# keine Verbindung zu Beckhoff mehr



## L.T. (7 Februar 2011)

Hallo,

ich habe ein Problem mit einer Beckhof SPS.
Nachdem der Freerun im Systemmangager aktiviert war, ist mir mein PC abgestürzt. Seit dem komm ich nicht mehr auf die SPS.
Twincat selbst belegt die Verbindung mit einem roten Kreuz beim Versuch sie als Verbindung zu selektieren. 
Der Systemmanager erkennt die SPS zwar, versuche ich die Steuerungs-Konfig zu übertragen, erscheint die Meldung "System in einem ungültigen Zustand".

Die SPS ist ein CP62... Panel mit Soft-SPS und Win-Ce.

Kann mir da jemand helfen?

Gruß L.T.


----------



## StructuredTrash (7 Februar 2011)

Bei CX-Rechnern mit Win CE greife ich in solchen Fällen zur Holzhammer-Methode: CF-Karte aus dem Rechner nehmen und das Verzeichnis "Documents and Settings" komplett löschen. Anschliessend die Route neu anlegen.
Ich kenne die CP62xx nicht. Falls die eine Festplatte anstelle einer CF haben, wird der Ausbau des Laufwerks halt etwas aufwändiger.


----------



## trinitaucher (8 Februar 2011)

L.T. schrieb:


> Nachdem der Freerun im Systemmangager aktiviert war, ist mir mein PC abgestürzt.

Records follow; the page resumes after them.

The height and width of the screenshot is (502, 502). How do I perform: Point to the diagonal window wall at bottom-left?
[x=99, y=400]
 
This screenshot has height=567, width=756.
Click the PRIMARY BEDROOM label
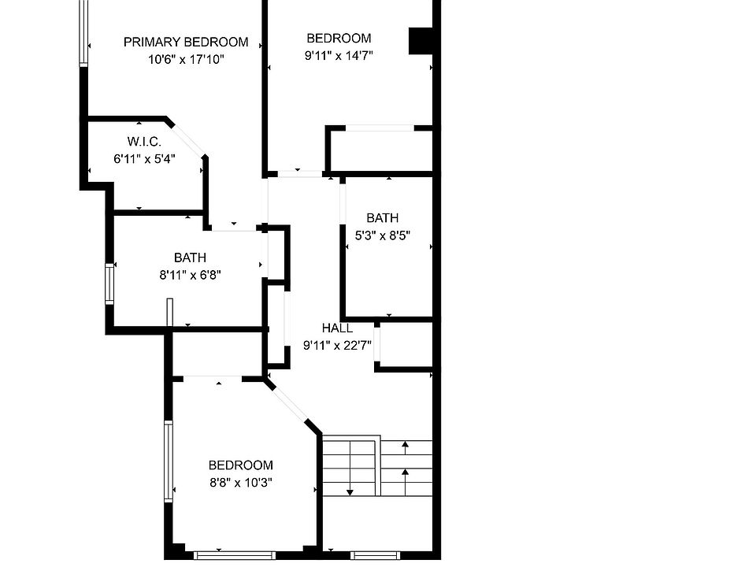186,42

Seit dem komm ich nicht mehr auf die SPS.
> Twincat selbst belegt die Verbindung mit einem roten Kreuz beim Versuch sie als Verbindung zu selektieren.
> Der Systemmanager erkennt die SPS zwar, versuche ich die Steuerungs-Konfig zu übertragen, erscheint die Meldung "System in einem ungültigen Zustand".
> 
> Die SPS ist ein CP62... Panel mit Soft-SPS und Win-Ce.


Zum Verständnis:
Der CP62 ist dir abgestürzt (das Windows CE)? Oder dein Programmier-PC?
Auf welchem System wurde der "FreeRun" aktiviert?



StructuredTrash schrieb:


> Ich kenne die CP62xx nicht. Falls die eine  Festplatte anstelle einer CF haben, wird der Ausbau des Laufwerks halt  etwas aufwändiger.


Man muss nicht unbedingt die CF oder HDD rausnehmen. Ins CE des  IPCs einloggen (z. B. mit CERHOST) und das gennante Verzeichnis löschen geht  meistens auch, sofern die TCP-Verbindung steht oder man mit Bildschirm und Maus dran ist (beim Panel praktisch  )


----------



## StructuredTrash (8 Februar 2011)

trinitaucher schrieb:
			
		

> Man muss nicht unbedingt die CF oder HDD rausnehmen. Ins CE des IPCs einloggen (z. B. mit CERHOST) und das gennante Verzeichnis löschen geht meistens auch, sofern die TCP-Verbindung steht oder man mit Bildschirm und Maus dran ist (beim Panel praktisch :wink: )


 
Wenn man die CF nicht so einfach entnehmen kann wie beim CX, ist das sicher eleganter. Ich selbst arbeite nicht so gern mit CERHOST, weil einige meiner Beckhoff-Bildschirme höhere Auflösungen als mein Laptop haben. Da sitzt der Start-Button dann irgendwo im Klappscharnier.


----------



## trinitaucher (8 Februar 2011)

StructuredTrash schrieb:


> ... weil einige meiner Beckhoff-Bildschirme höhere Auflösungen als mein Laptop haben. Da sitzt der Start-Button dann irgendwo im Klappscharnier.


Wofür gibt's Scroll Bars?


----------



## L.T. (8 Februar 2011)

Vielen Dank!

Es haben/hätten beide vorgeschlagenen Varianten funktioniert!

Gruß L.T.


----------



## StructuredTrash (8 Februar 2011)

trinitaucher schrieb:
			
		

> Wofür gibt's Scroll Bars?


 
Mein CERHOST hat keinen Scroll Bar. Habe ich vielleicht eine veraltete Version (2.03)?


----------



## Bitklopfer (9 Februar 2011)

*Cerhost 2.04*

Hallo StructuredTrash,
mein Cerhost ist 2.04
Gibts bei beckhoff unter http://infosys.beckhoff.com/content/1031/sw_os/html/cx1000_os_ce_remotedisplay.htm?id=966


----------